Cimarron Correctional Prison Facility
Housing unit at Cimarron Correctional Facility remains on lockdown while investigations are underway Rees Associates Inc

Three inmates are dead and five are injured, following a disturbance at a correctional facility Oklahoma on Saturday. The prison was placed on lockdown and inmates confined to their housing areas. The facility about 50 miles southwest of Tulsa in northeast Oklahoma houses medium- and maximum-security male inmates for the Oklahoma Department of Corrections.

The 40-minute disturbance at Cimarron Correctional Facility was 'quelled' by staff around 4.40pm local time (11:40 BST). Facility staff members were hurt, according to Steve Owen of Nashville, Tennessee-based Corrections Corporation of America.

The injured inmates were taken to hospital for treatment. The cause of their injuries remain unclear. The names of the dead and hurt inmates have not been released, but the families of those killed have been contacted.

The disturbance occurred in one housing pod, and the prison was placed on lockdown, leaving inmates confined to their housing areas on Saturday.
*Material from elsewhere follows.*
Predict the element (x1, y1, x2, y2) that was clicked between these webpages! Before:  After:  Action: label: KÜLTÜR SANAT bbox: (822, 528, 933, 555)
Owen said that law enforcement and prison management are investigating the incident.

Around 180 prisoners are considered "maximum security" prisoners at the Cimarron facility, meaning that they are an escape risk or convicted of a particularly heinous crime, or both. Whether the brawl occurred in a maximum security housing pod is still not known.

Corporation-run prison

Cimarron Correctional is a 1,720-bed facility and houses medium- and maximum-security inmates for the state corrections system, Owen said. It is run by the private company Corrections Corporations of America (CCA).

CCA operates four correctional facilities in Oklahoma. It manages prisons and other facilities in 20 states, and calls itself "the nation's fifth largest corrections system".

Between 200-300 inmates were involved in a brawl in June at the same prison when fighting broke out among inmates in three separate housing units. Eleven prisoners were taken to hospital after the fight, although no correctional workers were injured, the Associated Press reported.

US prison conditions

Gang activity in US prisons poses a major security problem, as many prisoners belong to rival gangs, such as Bloods, Crips and MS-13, in which members gain status and respect for injuring and killing other inmates or correctional officers, according to website Inquisitr. Because of this, weapons are sometimes smuggled into prison facilities from the outside.

While correctional officers are trained in riot situations, many prisons operate with a very high prisoner-to-guard ratio, leaving guards vulnerable to attack and in a difficult situation when fights break out. Inmates are usually placed on lockdown when a disturbance may be on the horizon, before riots or injuries occur. Prisons are obliged to protect their inmates, but can be difficult to maintain when thousands of violent offenders are housed in close quarters.

In 2009 California was found guilty by US federal court for failing to provide even "the minimal civilized measure of life's necessities". In the words of the court, the state's prisons were "bursting at the seams," with conditions so dire that "a California inmate was dying needlessly every six or seven days".

US inmate Hugo Pinell, the last member of the "San Quentin Six", was killed in a jail yard riot by another inmate at maximum security California State Prison-Sacramento.